• **Yazılı talimat A**:
Aşağıdaki çocuk hakları metnine göre şu ifadelerin metinle uyuşup uyuşmadığını belirtin; her biri için evet ya da hayır deyin ve kararı belirleyen sözcükleri metinden aynen alıntılayın. (i) Çocuk Haklarına Dair Sözleşme, 20 Kasım 1989'da Birleşmiş Milletler Genel Kurulu tarafından imzalanmıştır. (ii) En sık karşılaşılan çocuk hakları ihlali çocuk istismarıdır. (iii) Çocukların eğitimi önce okulda başlar.
• **Yazılı talimat B**:
Aşağıdaki çocuk hakları metninde "Her türlü çocuk" sözcüklerinden "isteme hakkını öğretmeliyiz." sözcüklerine kadar her şeyi aynen yazıya geçirin.
• **Yazılı talimat C**:
Aşağıdaki çocuk hakları metninde "En sık karşılaştığımız" diye başlayan paragrafı, temel bilgilerini koruyarak maddeler hâlinde yeniden yazın.

---------- Belge alıntısı ----------

Çocukları Korumak, Haklarına Saygı Duymayla Başlar
Çocuklarımızın sağlıklı bir şekilde büyümesi, hem kendisinin hem de başkalarının haklarına saygı duyan bir birey olarak yetişebilmesi için eğitim önce ailede başlıyor ve okulda da devam etmesi gerekiyor.
Çocuk hakları evrenseldir
Çocukları korumak ve yaşam koşullarını iyileştirmek adına 20 Kasım 1989 tarihinde Birleşmiş Milletler Genel Kurulu tarafından “Çocuk Haklarına Dair Sözleşme” imzalanmış ve o tarihten günümüze 20 Kasım ‘Dünya Çocuk Hakları Günü’ olarak ilan edilmiştir. Çocuk hakları konusunda toplumsal farkındalığı amaçlayan bu sözleşme ile çocukların eğitim, sağlık hizmetlerine erişim, ekonomik, fiziksel, psikolojik veya cinsel sömürüye karşı korunma, ifade ve düşünce özgürlüğü gibi pek çok alanda çocuk hakları güvence altına alınmıştır.
Çocuklarımızın sağlıklı bir şekilde büyümesi, hem kendisinin hem de başkalarının haklarına saygı duyan bir birey olarak yetişebilmesi için eğitim önce ailede başlıyor ve okulda da devam etmesi gerekiyor. Eğer biz bilinçli olur ve çocuklarımıza rol model olabilirsek, ne kendisine yapılan haksız bir davranışa sessiz kalırlar ne de başkasına haksızlık yapıp saygısızlık ederler.
Her türlü çocuk istismarına hayır!
En sık karşılaştığımız çocuk hakları ihlallerinin başında çocuk işçiliği gelmektedir. Okuması ve hayatını sürdürmesi gereken çocuklar zorla çalıştırılmaktadırlar. Bir diğer ihlal ise son zamanlarda yüreğimizi yangına çeviren, insanlığın en büyük yarası olan “her türlü” çocuk istismarıdır. Anne baba ve eğitimciler olarak bu konuda önemli görevlerimiz bulunmaktadır. Çocuklarımızı hakları konusunda bilgilendirmek, kendi vücutları hakkında karar verme özgürlüğü olduğunu öğretmek, yardım isteyebilecekleri kişiler ya da kurumlar hakkında bilgilendirmek, duygularını tanıma ve kendini ifade etme becerileri kazandırmak, iyi sır ve kötü sır nedir ve nasıl ayırt edilebilir öğretmek, sınır koymak ve hayır deme becerisi kazandırabilmek, hoş ve hoş olmayan dokunuşlar arasındaki farkı öğretmek ve her ne olursa olsun yardım isteme hakkını öğretmeliyiz.

---------- Veri kesiti ----------

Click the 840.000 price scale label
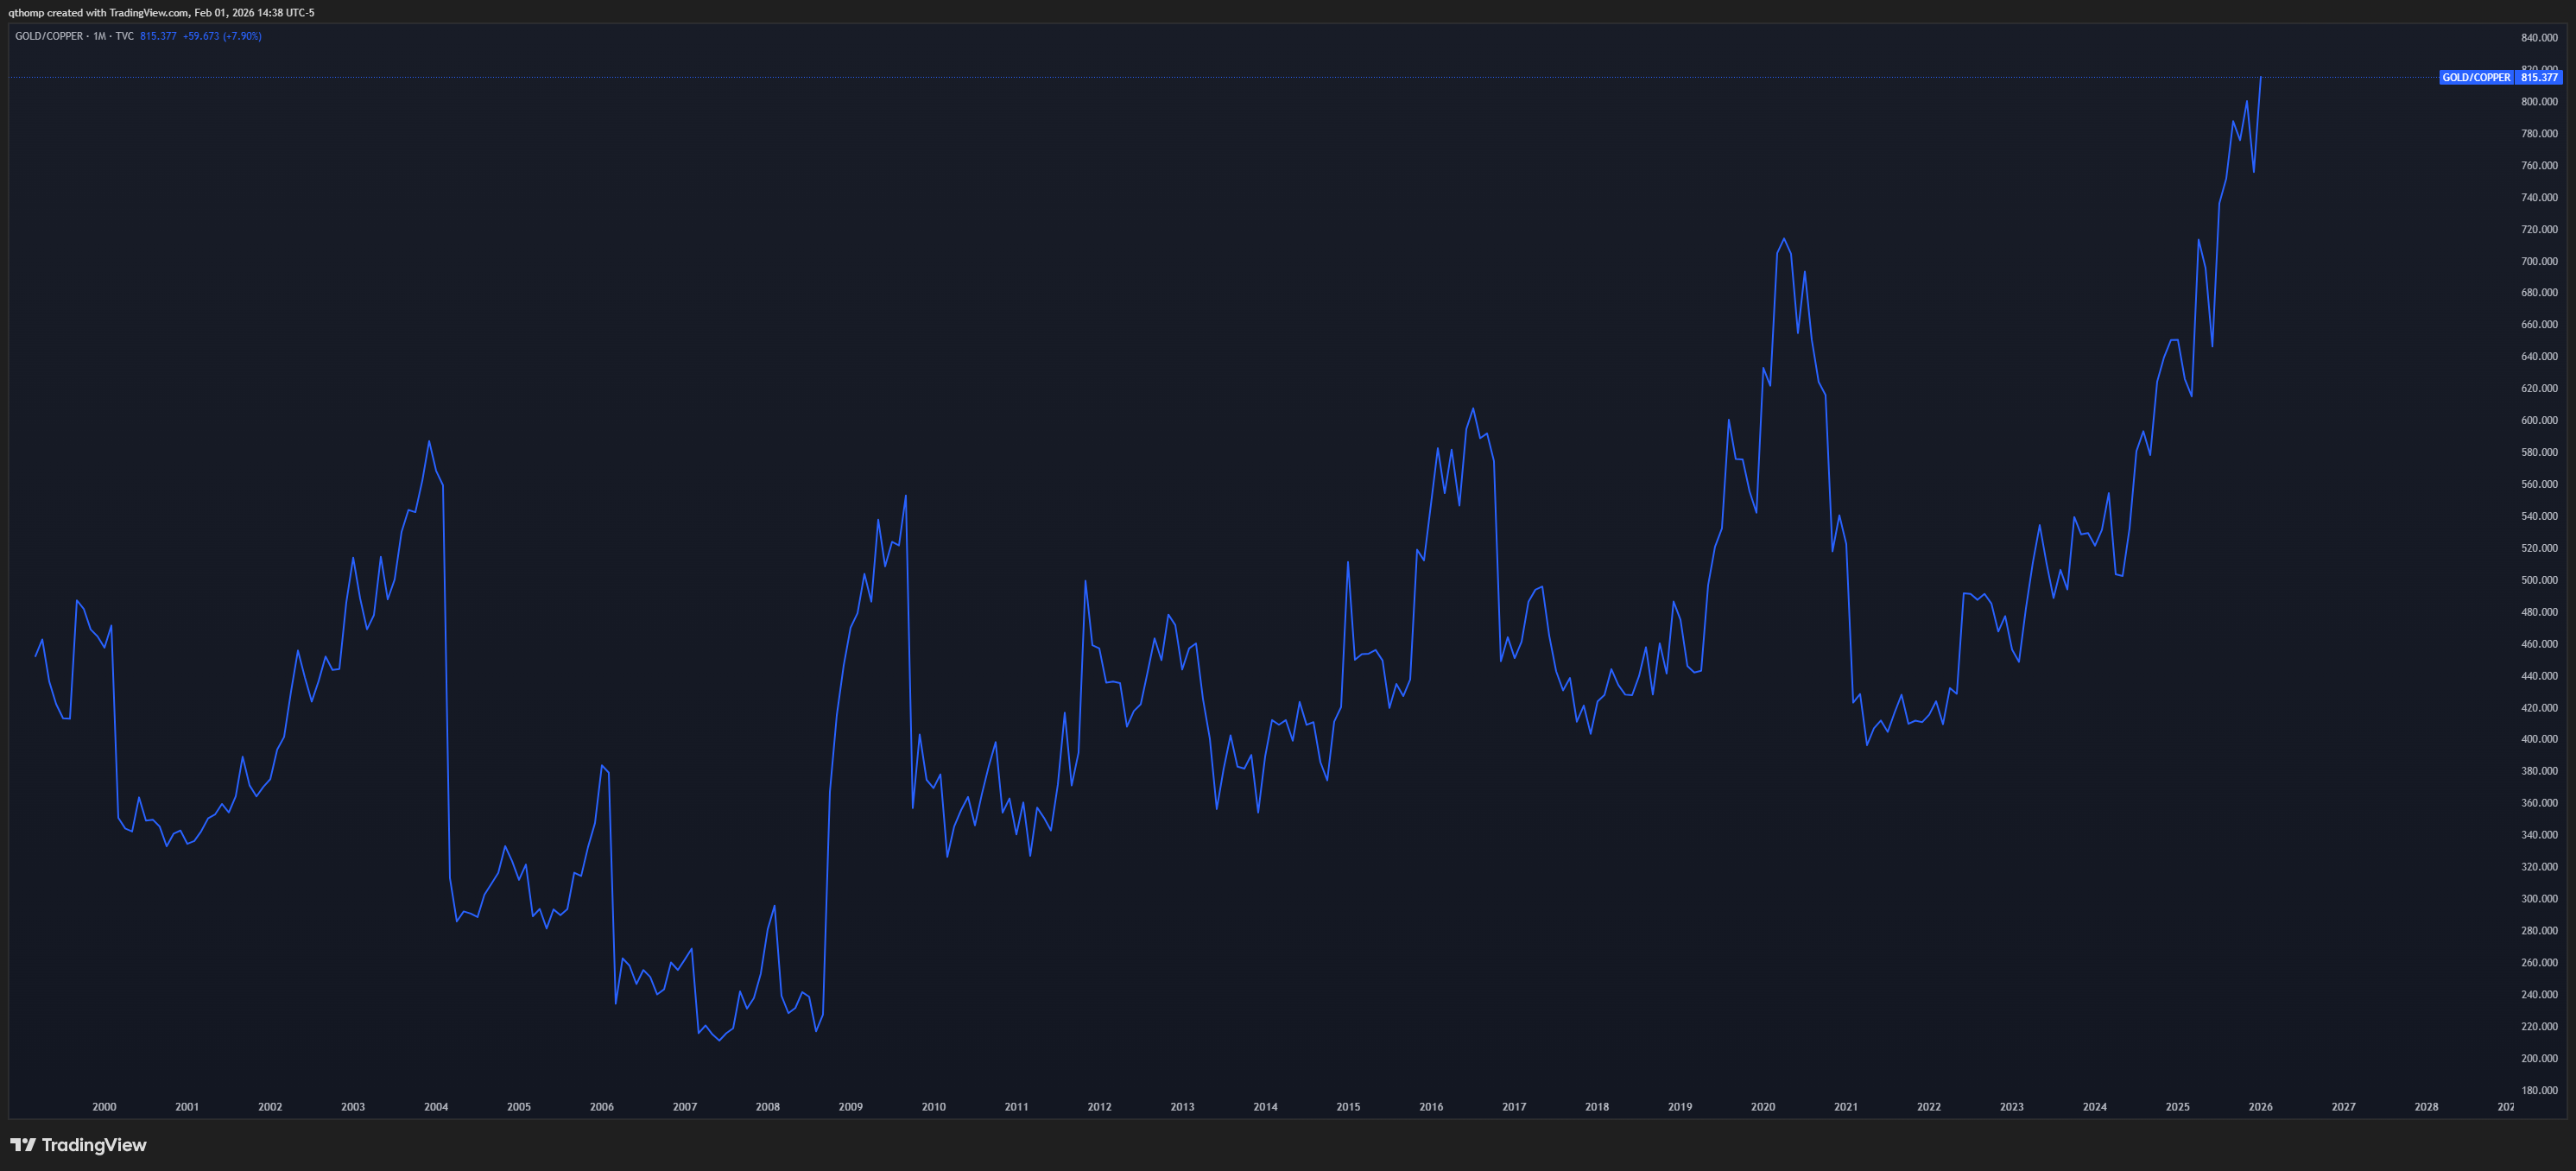This screenshot has height=1171, width=2576. 2539,38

----------

• **Tam yanıt A**:
(i) Evet: "20 Kasım 1989 tarihinde Birleşmiş Milletler Genel Kurulu tarafından “Çocuk Haklarına Dair Sözleşme” imzalanmış"
(ii) Hayır: "En sık karşılaştığımız çocuk hakları ihlallerinin başında çocuk işçiliği gelmektedir."
(iii) Hayır: "eğitim önce ailede başlıyor ve okulda da devam etmesi gerekiyor"

• **Tam yanıt B**:
Her türlü çocuk istismarına hayır!
En sık karşılaştığımız çocuk hakları ihlallerinin başında çocuk işçiliği gelmektedir. Okuması ve hayatını sürdürmesi gereken çocuklar zorla çalıştırılmaktadırlar. Bir diğer ihlal ise son zamanlarda yüreğimizi yangına çeviren, insanlığın en büyük yarası olan “her türlü” çocuk istismarıdır. Anne baba ve eğitimciler olarak bu konuda önemli görevlerimiz bulunmaktadır. Çocuklarımızı hakları konusunda bilgilendirmek, kendi vücutları hakkında karar verme özgürlüğü olduğunu öğretmek, yardım isteyebilecekleri kişiler ya da kurumlar hakkında bilgilendirmek, duygularını tanıma ve kendini ifade etme becerileri kazandırmak, iyi sır ve kötü sır nedir ve nasıl ayırt edilebilir öğretmek, sınır koymak ve hayır deme becerisi kazandırabilmek, hoş ve hoş olmayan dokunuşlar arasındaki farkı öğretmek ve her ne olursa olsun yardım isteme hakkını öğretmeliyiz.

• **Tam yanıt C**:
- En sık karşılaşılan çocuk hakları ihlali çocuk işçiliğidir; okuması gereken çocuklar zorla çalıştırılmaktadır.
- Bir diğer ihlal her türlü çocuk istismarıdır.
- Anne babalar ve eğitimciler çocuklara şunları öğretmelidir:
  - hakları,
  - kendi vücutları hakkında karar verme özgürlüğüne sahip oldukları,
  - yardım isteyebilecekleri kişiler ve kurumlar,
  - duygularını tanıma ve kendini ifade etme becerileri,
  - iyi sır ile kötü sırrın ne olduğu ve nasıl ayırt edileceği,
  - sınır koyma ve hayır deme becerisi,
  - hoş ve hoş olmayan dokunuşlar arasındaki fark,
  - her ne olursa olsun yardım isteme hakları.